In this Letter, we report a broadband frequency/polarization demultiplexer based on parallel-plate waveguides (PPWGs) for terahertz (THz) frequencies. The fabrication and experimental validation of this polarization sensitive demultiplexer is demonstrated for the range from 0.2 to 1 THz. Upgrading the demultiplexer by adding a second demultiplexer stage, a fifty-fifty amplitude splitter is also demonstrated in the same frequency range. The multiplexer is based on a stainless-steel traveling-wave antenna, exhibiting strong mechanical robustness. This unique device exhibits three splitting mechanisms in the same device: amplitude, polarization, and frequency splitting. This is a significant improvement for the next generation of THz passive components for communication purposes.

Published by The Optical Society under the terms of the Creative Commons Attribution 4.0 License. Further distribution of this work must maintain attribution to the author(s) and the published article's title, journal citation, and DOI.

In recent years, terahertz (THz) radiation has attracted the attention of researchers in the communication area due to the large available bandwidth for wireless signals [1,2]. Tremendous efforts have been made in the study of integrated THz devices for polarization control, demultiplexing/multiplexing, and beam forming, among other applications [39]. In the past decade, numerous experiments have proved that THz systems have the capability of transmitting information at rates of tens of gigabits per second or higher [5,10,1113]. Yet many compelling requirements remain unfulfilled, so the investigation of new devices and components for this frequency range is very important. A key issue for wireless systems is the attenuation of THz signals at specific frequencies by atmospheric water vapor [1416]. This means that future THz wireless systems will need to operate in certain specific frequency ranges where the intrinsic atmospheric absorption is low.

One essential device for any communication system is a multiplexer/demultiplexer (mux/demux) which is capable of separating a broadband signal into its individual components. Additionally, a mux/demux should permit the frequency range of operation to be easily tuned. Here we propose an approach based on a waveguide-based inhomogeneous medium, which can satisfy these requirements. Previously, a proposed 3D printed tunable prism capable of separating the frequency components of a broadband pulse was proposed. Due to fabrication limitations, the device is only able to work for frequencies below 500 GHz [17]. The device proposed in this Letter has the capability to operate for frequencies between 0.2 and 1 THz.
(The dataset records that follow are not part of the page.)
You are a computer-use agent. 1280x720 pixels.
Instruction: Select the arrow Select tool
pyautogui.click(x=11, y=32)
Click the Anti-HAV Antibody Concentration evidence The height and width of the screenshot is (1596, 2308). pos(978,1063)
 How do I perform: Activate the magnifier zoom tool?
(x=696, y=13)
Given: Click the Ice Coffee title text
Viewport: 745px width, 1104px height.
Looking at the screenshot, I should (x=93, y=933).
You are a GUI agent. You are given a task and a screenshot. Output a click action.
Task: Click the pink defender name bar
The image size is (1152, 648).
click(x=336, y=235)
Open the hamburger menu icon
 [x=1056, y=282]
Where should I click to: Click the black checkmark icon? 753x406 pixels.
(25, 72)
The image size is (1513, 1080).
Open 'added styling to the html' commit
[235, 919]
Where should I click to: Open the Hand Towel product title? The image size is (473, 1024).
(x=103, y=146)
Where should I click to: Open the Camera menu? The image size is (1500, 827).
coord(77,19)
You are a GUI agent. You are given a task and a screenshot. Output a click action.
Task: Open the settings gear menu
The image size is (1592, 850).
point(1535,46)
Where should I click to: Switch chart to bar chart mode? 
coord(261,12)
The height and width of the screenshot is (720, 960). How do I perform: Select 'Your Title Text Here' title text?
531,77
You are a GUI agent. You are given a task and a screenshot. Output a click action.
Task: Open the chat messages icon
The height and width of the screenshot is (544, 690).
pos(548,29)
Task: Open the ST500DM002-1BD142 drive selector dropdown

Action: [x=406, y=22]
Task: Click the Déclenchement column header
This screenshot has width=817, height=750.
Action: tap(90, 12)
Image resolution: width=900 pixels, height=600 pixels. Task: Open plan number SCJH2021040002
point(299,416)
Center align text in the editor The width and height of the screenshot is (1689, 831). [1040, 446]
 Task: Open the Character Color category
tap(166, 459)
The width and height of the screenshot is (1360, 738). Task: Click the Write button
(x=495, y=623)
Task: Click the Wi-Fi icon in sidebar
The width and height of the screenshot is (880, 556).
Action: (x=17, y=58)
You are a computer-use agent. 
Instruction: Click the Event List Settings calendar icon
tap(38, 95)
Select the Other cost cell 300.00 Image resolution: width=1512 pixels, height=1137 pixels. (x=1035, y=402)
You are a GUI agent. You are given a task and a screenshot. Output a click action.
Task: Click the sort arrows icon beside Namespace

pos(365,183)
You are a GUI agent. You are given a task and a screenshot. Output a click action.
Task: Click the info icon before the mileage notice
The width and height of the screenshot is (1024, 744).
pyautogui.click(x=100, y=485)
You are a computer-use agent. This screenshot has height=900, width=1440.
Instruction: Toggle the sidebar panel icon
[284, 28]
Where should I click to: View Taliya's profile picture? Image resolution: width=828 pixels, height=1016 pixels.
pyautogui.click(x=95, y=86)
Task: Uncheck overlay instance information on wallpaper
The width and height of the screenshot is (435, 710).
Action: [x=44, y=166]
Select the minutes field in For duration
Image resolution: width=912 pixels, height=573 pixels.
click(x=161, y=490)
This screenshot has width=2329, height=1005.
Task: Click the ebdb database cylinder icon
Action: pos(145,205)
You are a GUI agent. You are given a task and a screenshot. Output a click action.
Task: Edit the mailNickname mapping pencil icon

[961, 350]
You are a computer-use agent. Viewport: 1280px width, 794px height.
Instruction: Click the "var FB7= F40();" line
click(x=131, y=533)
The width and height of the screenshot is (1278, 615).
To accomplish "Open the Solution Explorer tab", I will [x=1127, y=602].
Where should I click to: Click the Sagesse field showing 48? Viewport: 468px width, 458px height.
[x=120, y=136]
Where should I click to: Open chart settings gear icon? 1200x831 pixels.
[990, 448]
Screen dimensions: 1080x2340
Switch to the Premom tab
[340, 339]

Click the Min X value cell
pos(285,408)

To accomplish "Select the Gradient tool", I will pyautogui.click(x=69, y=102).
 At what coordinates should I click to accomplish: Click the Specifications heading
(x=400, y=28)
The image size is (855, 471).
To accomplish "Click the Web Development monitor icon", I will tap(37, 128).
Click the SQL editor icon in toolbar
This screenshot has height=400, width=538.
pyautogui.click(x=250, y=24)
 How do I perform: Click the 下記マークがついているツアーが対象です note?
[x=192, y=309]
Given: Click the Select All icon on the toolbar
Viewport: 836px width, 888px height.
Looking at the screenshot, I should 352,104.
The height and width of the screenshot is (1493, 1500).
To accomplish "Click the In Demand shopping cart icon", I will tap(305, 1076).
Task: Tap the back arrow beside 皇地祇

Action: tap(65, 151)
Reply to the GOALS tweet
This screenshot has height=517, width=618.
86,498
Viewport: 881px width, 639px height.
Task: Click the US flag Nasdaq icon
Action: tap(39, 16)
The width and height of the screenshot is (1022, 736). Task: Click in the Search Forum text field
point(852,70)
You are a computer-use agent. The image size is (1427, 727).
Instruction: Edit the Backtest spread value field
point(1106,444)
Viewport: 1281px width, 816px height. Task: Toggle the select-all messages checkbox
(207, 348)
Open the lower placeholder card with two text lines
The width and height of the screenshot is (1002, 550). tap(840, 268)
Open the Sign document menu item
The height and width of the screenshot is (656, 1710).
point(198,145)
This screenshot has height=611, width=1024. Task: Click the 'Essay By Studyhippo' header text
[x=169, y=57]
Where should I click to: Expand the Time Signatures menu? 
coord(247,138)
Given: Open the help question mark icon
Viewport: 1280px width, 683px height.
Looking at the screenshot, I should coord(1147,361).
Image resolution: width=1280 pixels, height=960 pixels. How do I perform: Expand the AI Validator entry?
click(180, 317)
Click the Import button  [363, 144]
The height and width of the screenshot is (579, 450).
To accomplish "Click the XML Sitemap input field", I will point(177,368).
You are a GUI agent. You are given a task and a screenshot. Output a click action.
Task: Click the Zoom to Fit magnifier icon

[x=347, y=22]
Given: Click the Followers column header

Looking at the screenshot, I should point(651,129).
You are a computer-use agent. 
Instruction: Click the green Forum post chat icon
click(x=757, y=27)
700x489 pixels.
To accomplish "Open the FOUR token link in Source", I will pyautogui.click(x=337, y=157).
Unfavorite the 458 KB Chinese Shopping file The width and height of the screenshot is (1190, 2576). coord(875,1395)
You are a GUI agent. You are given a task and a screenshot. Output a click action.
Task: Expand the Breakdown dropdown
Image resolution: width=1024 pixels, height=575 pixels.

Our device is based on a stack of seven stainless-steel sheets of different lengths, as shown in Fig. 1. The length of every plate (along the z direction) changes in a linear fashion, ranging from 4 mm at the top to 10 mm at the bottom, in steps of 1 mm. The thickness of each metallic sheet is 0.1 mm, which is sufficient to provide mechanical stability, while the width (x direction) is 2 cm. The height of the entire array (y direction) is 6 (when the spacing between adjacent plates is 0.8 mm) or 4.5 mm (when the plate spacing is 0.55 mm). Therefore, the stack of plates therefore has two effective surfaces, one (on the input side) which is normal to the nominal propagation direction of the incoming radiation and a second (at the output) which is not. An incident wave, polarized parallel to the plate surfaces, excites a series of transverse-electric modes in the gaps between the adjacent plates (dominantly, the ${{\rm TE}_1}$ mode) [18,19]. Conversely, if the input polarization is perpendicular to the plate surfaces, the TEM modes are excited. At the exit face, due to the mode-dependent impedance mismatch between the parallel-plate waveguide (PPWG) structure and the surrounding medium (air), the THz radiation is deflected. Because this impedance mismatch is frequency dependent, each frequency component is deflected at a unique angle. The numerical results are shown in Figs. 1(b) and 1(c), validating this demux functionality. The frequency range of operation is fixed by the separation of the metallic plates, with the lower limit given by the cutoff frequency and the upper limit determined by when the impedance mismatch becomes negligible, or when significant multi-mode excitation becomes unavoidable. The numerical simulations were carried out using COMSOL multiphysics. For the ${{\rm TE}_1}$ mode, the frequency-dependent impedance is given by [20]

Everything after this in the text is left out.